Re: [PATCH/RFC] upload-pack: ignore 'shallow' lines with unknown obj-ids

2013-04-20 Thread Duy Nguyen
On Sun, Apr 21, 2013 at 6:51 AM, Junio C Hamano  wrote:
> Duy Nguyen  writes:
> But the shallow list is also used to compute the updated boundary
> (i.e. "this client does not have a valid history behind these
> commits")?  When we know their current shallow boundary, after
> sending history that crosses that boundary, we can tell them "before
> this fetch, you did not have any history behind this commit, but we
> know that you now have a bit more. Update your record with these new
> boundaries. You still do not have any history behind these commits."
> That is how deepening works.
>
> When you receive a shallow boundary unknown to you, it might not
> hurt if you keep it and parrot it at the end, so that the fetcher
> will still remember that it does not have any history behind the
> commit.  There may be reasons why doing so is not sufficient and we
> have to reject clients whose history is truncated at a place unknown
> to us.
>
> You would declare "now you have everything behind that unknown
> shallow boundary", if you ignore an unknown shallow boundary and do
> not send it back.
>
> That sounds ourright wrong to me. You simply do not know enough to
> make such a declaration.

It's a good point. But I think the receiver does not rely solely on
"shallow " lines from the sender to create new shallow file. If it
receives "shallow " line, it registers the received sha-1 as a cut
point. If it receives "unshallow " line, it unregisters. If it
receives neither, the current registered cutpoints in memory are
simply written back to disk. So not sending it back should not be a
big problem (at least for C Git).

> I do not seem to find the patch you are responding to, so I do not
> know how the patch handled the unshallowing part, but the impression
> I got from reading the log message quoted is that the patch was not
> even aware of the issue.

I can't find it on gmane.org either. Patch quoted below.

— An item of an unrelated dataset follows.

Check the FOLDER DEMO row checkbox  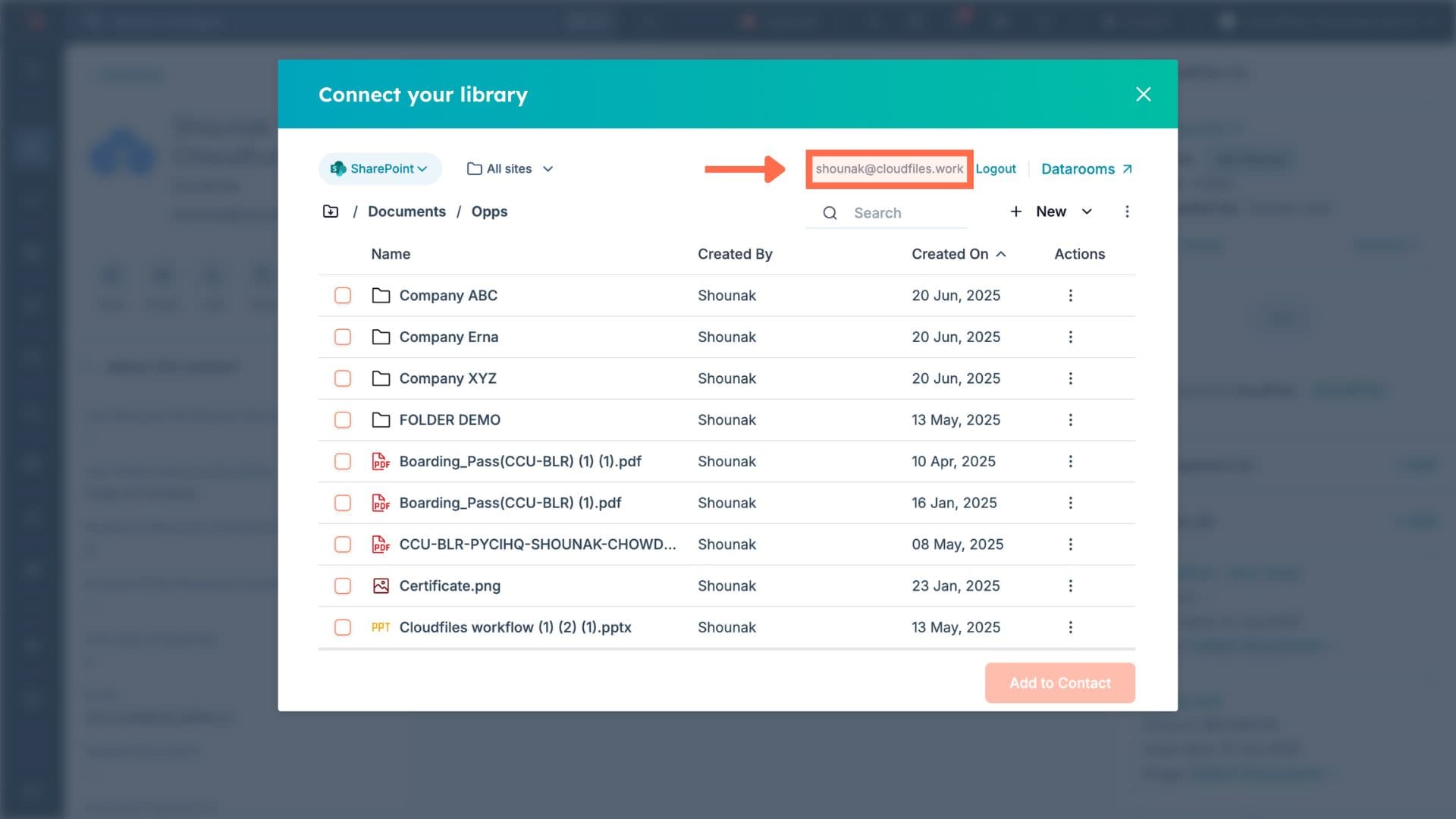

On Sat, Apr 20, 2013 at 8:05 PM, Michael Heemskerk
 wrote:
> diff --git a/Documentation/technical/pack-protocol.txt
> b/Documentation/technical/pack-protocol.txt
> index f1a51ed..b898e97 100644
> --- a/Documentation/technical/pack-protocol.txt
> +++ b/Documentation/technical/pack-protocol.txt
> @@ -228,8 +228,7 @@ obtained through ref discovery.
>  The client MUST write all obj-ids which it only has shallow copies
>  of (meaning that it does not have the parents of a commit) as
>  'shallow' lines so that the server is aware of the limitations of
> -the client's history. Clients MUST NOT mention an obj-id which
> -it does not know exists on the server.
> +the client's history.
>
>  The client now sends the maximum commit history depth it wants for
>  this transaction, which is the number of commits it wants from the
> diff --git a/upload-pack.c b/upload-pack.c
> index bfa6279..127e59a 100644
> --- a/upload-pack.c
> +++ b/upload-pack.c
> @@ -592,7 +592,7 @@ static void receive_needs(void)
> die("invalid shallow line: %s", line);
> object = parse_object(sha1);
> if (!object)
> -   die("did not find object for %s", line);
> +   continue;
> if (object->type != OBJ_COMMIT)
> die("invalid shallow object %s",
> sha1_to_hex(sha1));
> if (!(object->flags & CLIENT_SHALLOW)) {
> --
> 1.8.0.2
>
--
Duy
--
To unsubscribe from this list: send the line "unsubscribe git" in
the body of a message to majord...@vger.kernel.org
More majordomo info at  http://vger.kernel.org/majordomo-info.html


Re: [PATCH/RFC] upload-pack: ignore 'shallow' lines with unknown obj-ids

2013-04-20 Thread Junio C Hamano
Duy Nguyen  writes:

> On Sat, Apr 20, 2013 at 8:05 PM, Michael Heemskerk
>  wrote:
>> When the client sends a 'shallow' line for an object that the server does
>> not have, the server currently dies with the error: "did not find object
>> for shallow ". The client may have received the object from a
>> different server, or the object may have been garbage collected by the
>> server. In either case, the object is not relevant for calculating the pack
>> that is to be sent and can be safely ignored.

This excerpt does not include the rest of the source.